Royal Dinette is one of those, can’t-go-wrong-here places thanks to Executive Chef Eva Chin’s carefully curated Pacific Northwest menu. Its prices are on point for fresh and local fare.
It also doesn’t hurt that this restaurants’ cocktail program was designed by bar manager Kaitlyn Stewart – AKA the best bartender in the world.
No really, after her victory at the 2017 World Class Bartender of the Year competition, we wouldn’t expect anything but extraordinary from the new cocktails for the warmer season.
Chef Chin has incorporated some stunning dishes featuring crisp spring flavours on the seasonal menu, including plated-to-perfection Hawaiian Kanpachi with sorrel, frozen coconut, preserved roots, and macadamia.
Other lighter bites that seriously hit the spot?
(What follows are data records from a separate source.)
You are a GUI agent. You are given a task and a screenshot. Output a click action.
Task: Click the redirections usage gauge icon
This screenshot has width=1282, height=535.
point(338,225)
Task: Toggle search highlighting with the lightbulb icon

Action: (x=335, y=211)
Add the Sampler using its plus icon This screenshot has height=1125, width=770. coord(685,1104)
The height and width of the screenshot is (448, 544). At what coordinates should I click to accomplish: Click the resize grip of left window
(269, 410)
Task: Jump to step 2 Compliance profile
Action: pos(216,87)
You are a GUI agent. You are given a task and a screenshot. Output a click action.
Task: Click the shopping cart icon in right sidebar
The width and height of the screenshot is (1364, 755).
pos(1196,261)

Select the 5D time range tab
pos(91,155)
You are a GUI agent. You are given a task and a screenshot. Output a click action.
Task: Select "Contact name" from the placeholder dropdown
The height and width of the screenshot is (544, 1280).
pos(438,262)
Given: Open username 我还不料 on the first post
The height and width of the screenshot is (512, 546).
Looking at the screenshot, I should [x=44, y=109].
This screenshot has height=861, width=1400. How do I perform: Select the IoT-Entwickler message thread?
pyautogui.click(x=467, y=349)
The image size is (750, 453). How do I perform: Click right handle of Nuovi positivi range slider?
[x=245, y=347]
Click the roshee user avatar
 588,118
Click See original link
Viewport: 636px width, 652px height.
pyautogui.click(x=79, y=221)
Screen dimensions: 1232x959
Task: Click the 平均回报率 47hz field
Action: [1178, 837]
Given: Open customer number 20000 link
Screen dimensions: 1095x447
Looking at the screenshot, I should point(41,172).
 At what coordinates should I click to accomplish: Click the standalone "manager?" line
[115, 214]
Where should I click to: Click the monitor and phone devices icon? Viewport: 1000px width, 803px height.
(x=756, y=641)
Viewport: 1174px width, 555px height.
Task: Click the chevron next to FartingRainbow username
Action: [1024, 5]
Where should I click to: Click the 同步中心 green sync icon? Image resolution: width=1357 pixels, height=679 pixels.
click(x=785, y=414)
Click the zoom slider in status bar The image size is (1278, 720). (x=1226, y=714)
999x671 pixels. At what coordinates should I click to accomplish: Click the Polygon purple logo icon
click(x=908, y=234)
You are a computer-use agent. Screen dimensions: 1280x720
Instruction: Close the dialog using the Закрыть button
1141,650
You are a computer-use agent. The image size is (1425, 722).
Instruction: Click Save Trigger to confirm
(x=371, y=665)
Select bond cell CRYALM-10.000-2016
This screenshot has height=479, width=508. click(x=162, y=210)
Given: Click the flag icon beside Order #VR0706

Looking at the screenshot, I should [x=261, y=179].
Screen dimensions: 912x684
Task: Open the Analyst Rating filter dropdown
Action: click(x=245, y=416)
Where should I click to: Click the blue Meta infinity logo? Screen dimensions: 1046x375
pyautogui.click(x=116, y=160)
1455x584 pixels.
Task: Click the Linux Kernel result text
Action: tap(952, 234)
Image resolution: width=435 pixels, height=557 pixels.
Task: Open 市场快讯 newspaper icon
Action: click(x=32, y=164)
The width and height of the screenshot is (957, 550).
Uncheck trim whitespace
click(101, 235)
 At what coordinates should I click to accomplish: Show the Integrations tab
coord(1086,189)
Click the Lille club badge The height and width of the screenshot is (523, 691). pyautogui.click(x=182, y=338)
The Chicken Liver Toast, so simple, yet so satisfying. This selection is the perfect combo of mushrooms, grape jelly, and a light drizzle aged balsamic to finish.
The Haida Gwaii Razor Clams are a total showstopper and feature Humboldt squid, a cured egg yolk, and brown butter dashi. This dish is plated like a nest, and if that doesn’t say spring eats we don’t know what does.
The charred cabbage here makes you forget you’re eating a vegetable, which is always amazing, and it pairs perfectly with the delicate roasted Thiessen Farms Quail (that comes complete with finger bowls on the side).
Watch for tiny bones in this truly unreal order. Great if your party wants something to blow them away. The same goes for spicy Squid Ink Conchigle, which brings just the right amount of heat in the form of Calabrian chili jam.